Riding solely on the credibility of its starry duo, this adventure of Roy aka Knight (Cruise) and June (Diaz) isn’t convincing but is entertaining nevertheless if you watch it keeping logical reasoning aside. June is on her way to attend her sister April’s wedding (a calendar family), when she inevitably becomes a part of the mission alongside undercover CIA agent Roy to save a Duracell-like Zephyr from the bad guys. Created by Simon (Paul Dano), Zephyr is a battery which can apparently power an entire city and Roy has to protect not only the metal but also its inventor.
This chase results in Roy and June jumping from one country to another amidst constant shoot-outs, the latter forever being in a drugged state.
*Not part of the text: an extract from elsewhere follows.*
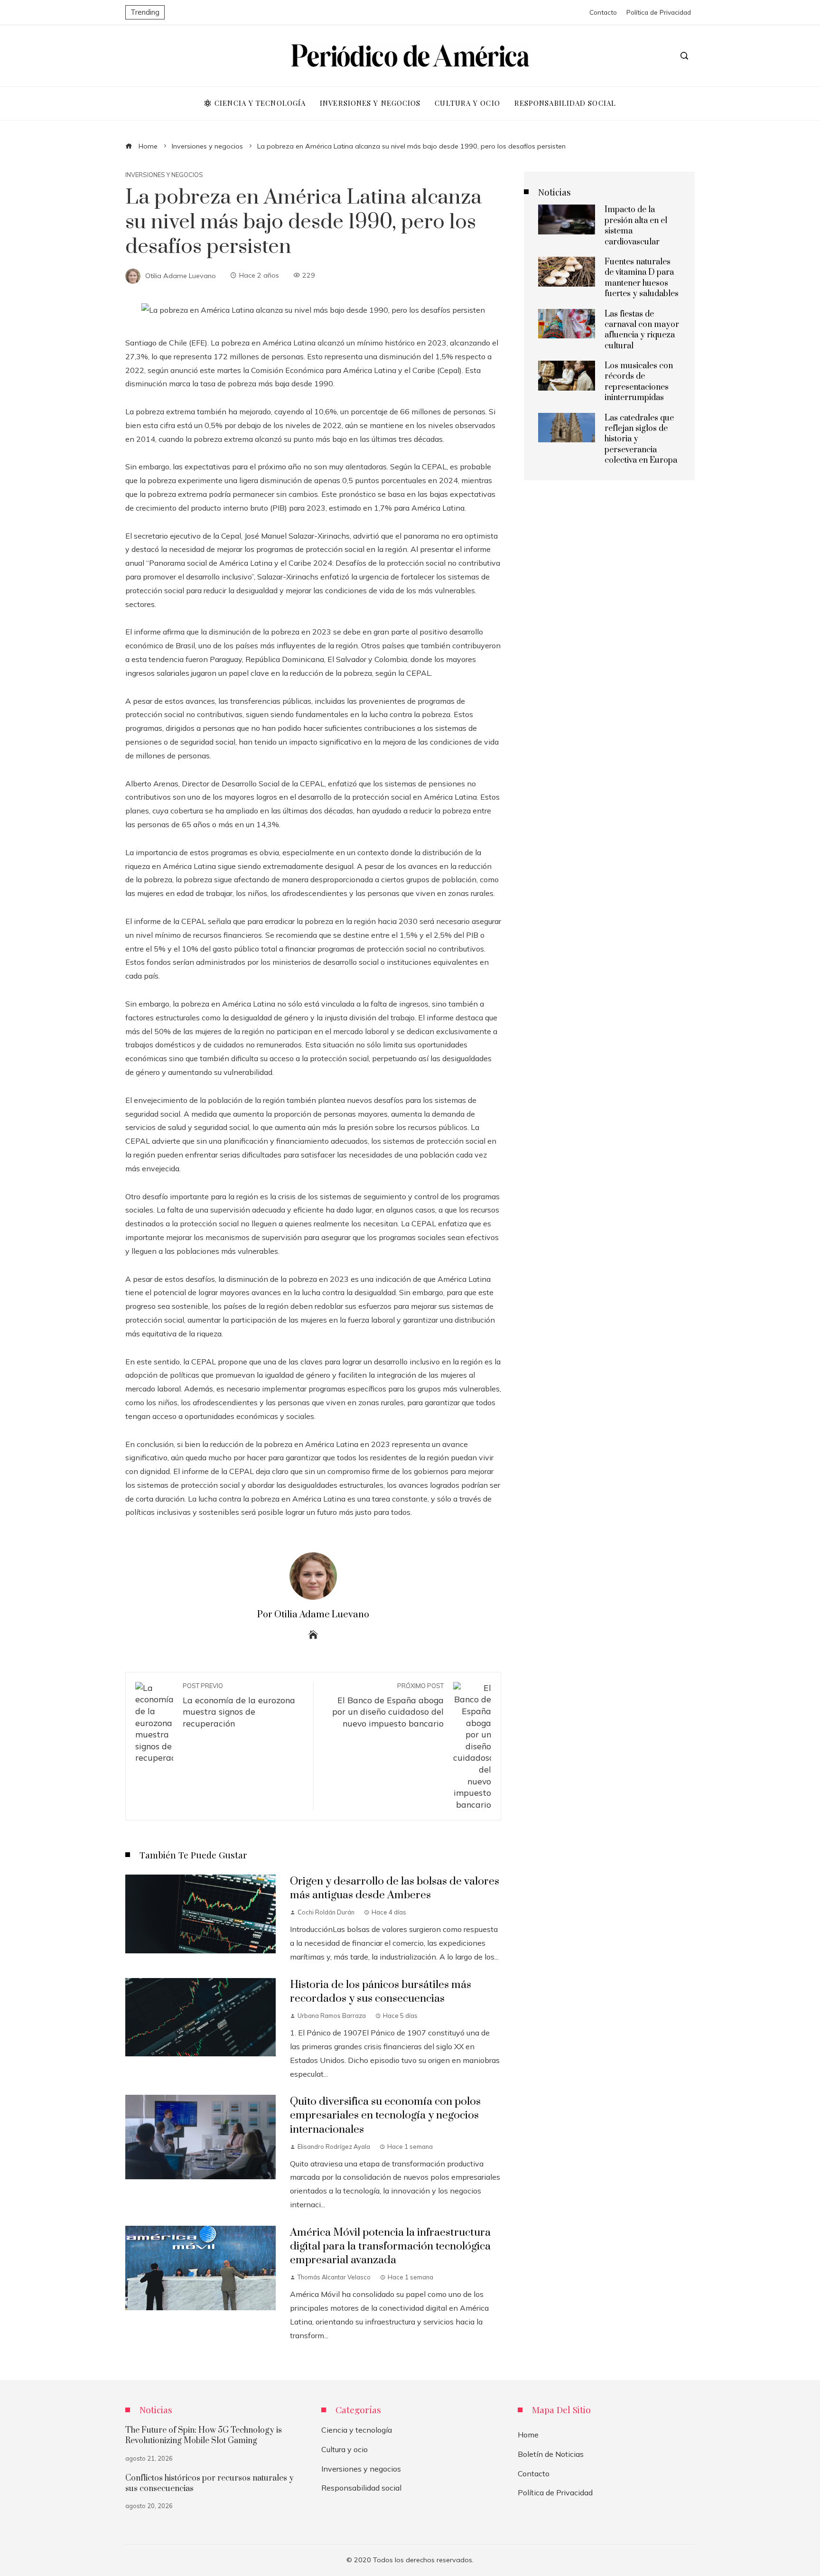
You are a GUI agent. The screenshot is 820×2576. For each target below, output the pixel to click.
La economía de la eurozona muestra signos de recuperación (239, 1705)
Oh, Roy drugs June claiming she’s ‘not being able to cope with events’. So every time she gains consciousness, she finds herself in a new place and attire, apt for the time and place. She wakes up wearing a bikini on a tropical island in one scene and formal winter wear on a luxury train in Austria in another, thanks to Roy who specialises in dressing and undressing people with the help of some pin and…. by looking away ofcourse. Funny? Not really.
Knight and Day was promoted as a globe trotting adventure but you never get a feel of any of the beautiful spots that the lead pair is traveling to. Whether it’s the island off the grid, Alps, Germany or Spain. Also, the comedy is restricted to Diaz alone. She is perhaps the only one who makes this flick watchable with her superb comic timing. Cruise, on the other hand, is dishearteningly disappointing barring a few instances which give a glimpse of his trademark charm. Otherwise he keeps a straight face throughout and concentrates mainly on getting the stunts right. After sharing screen space in Vanilla Sky, this is the second film of Diaz and Cruise together. But there aren’t any sparks flying in here. The awkwardness and sillyness in the romantic parts between the two are unmistakable. Mangold has shown a flair for rom-coms with Kate & Leopold but the romance just doesn’t work here.
The action sequences are shot slickly but that’s about it. There’s nothing exceptional that we haven’t seen before. Knight and Day boils down to being a joy ride, which is enjoyable at one point and irritatingly bumpy at another.